____ MATERIAL PROVIDED
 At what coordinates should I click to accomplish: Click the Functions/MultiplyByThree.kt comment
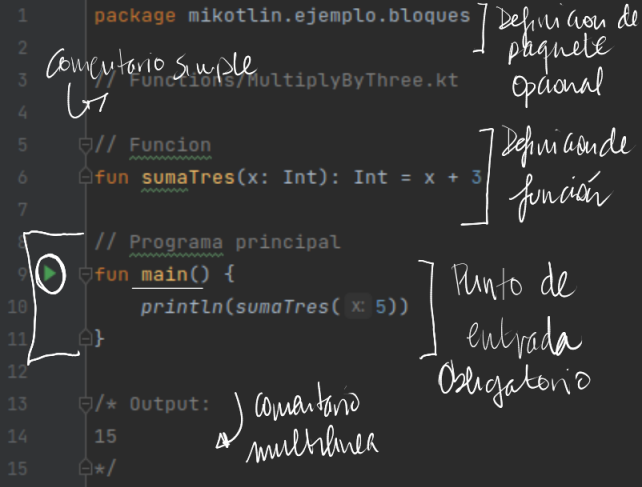click(294, 80)
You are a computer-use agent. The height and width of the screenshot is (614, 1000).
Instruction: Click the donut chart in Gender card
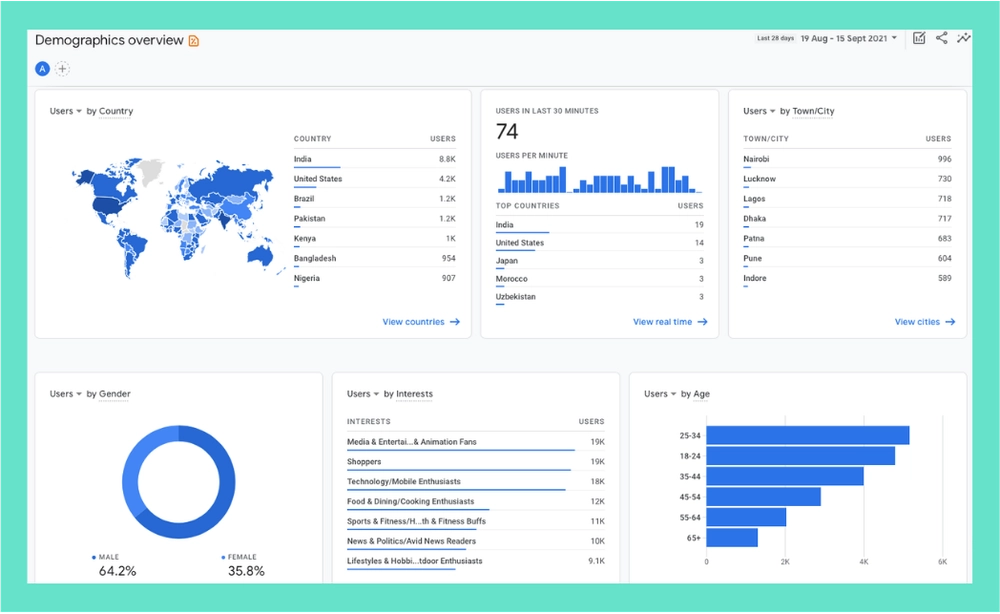[178, 483]
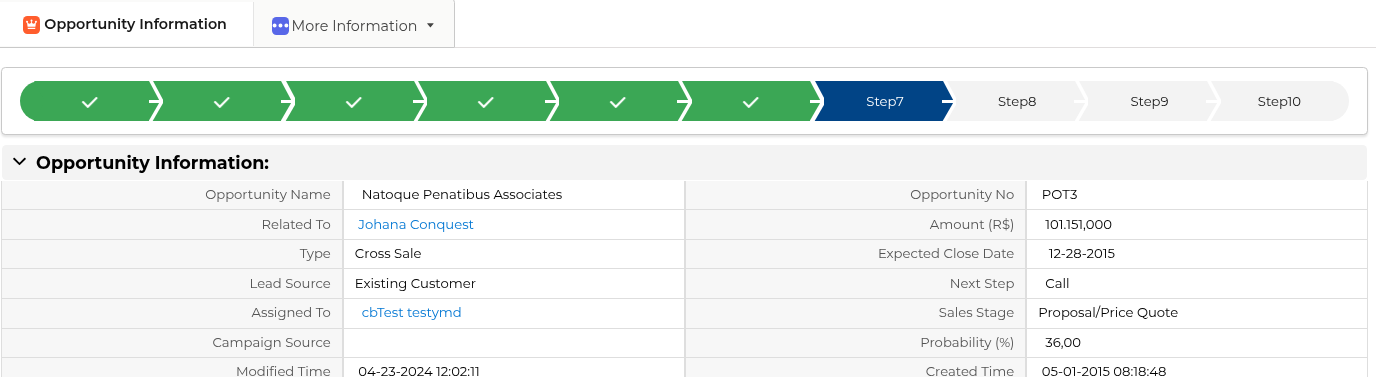Open the Johana Conquest related link
The height and width of the screenshot is (377, 1376).
tap(416, 225)
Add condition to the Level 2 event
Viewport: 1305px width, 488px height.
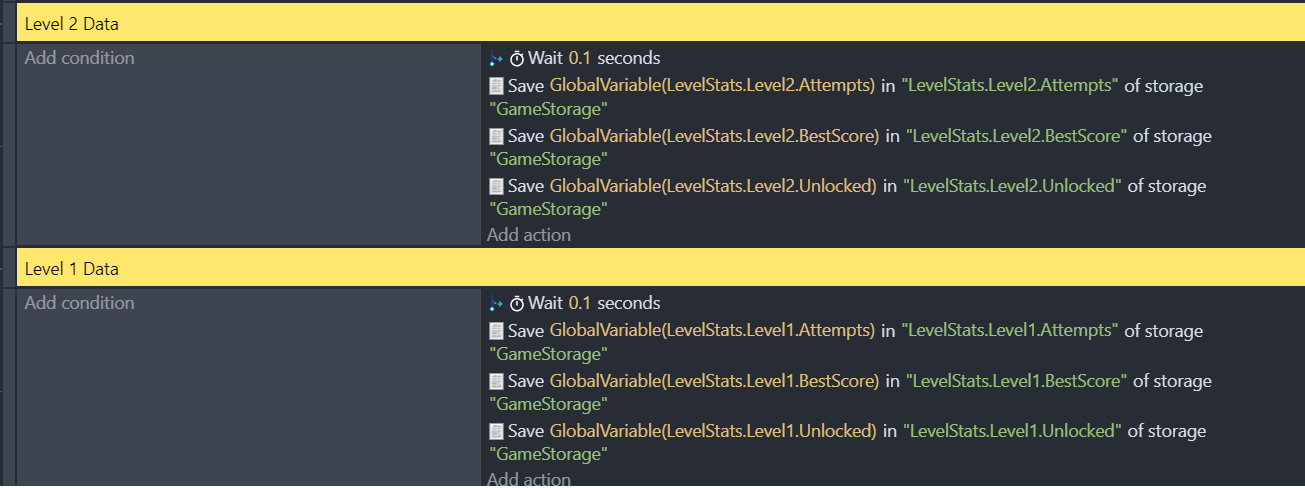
________
**WORK ITEM:** Repeat the entries exactly, pictures left out.

**RESPONSE TO THE EXERCISE:**
 At what coordinates should I click to accomplish: Click the Functions/MultiplyByThree.kt comment
click(294, 80)
You are a computer-use agent. The height and width of the screenshot is (614, 1000).
Instruction: Click the donut chart in Gender card
[178, 483]
Open the Johana Conquest related link
The height and width of the screenshot is (377, 1376).
tap(416, 225)
Add condition to the Level 2 event
Viewport: 1305px width, 488px height.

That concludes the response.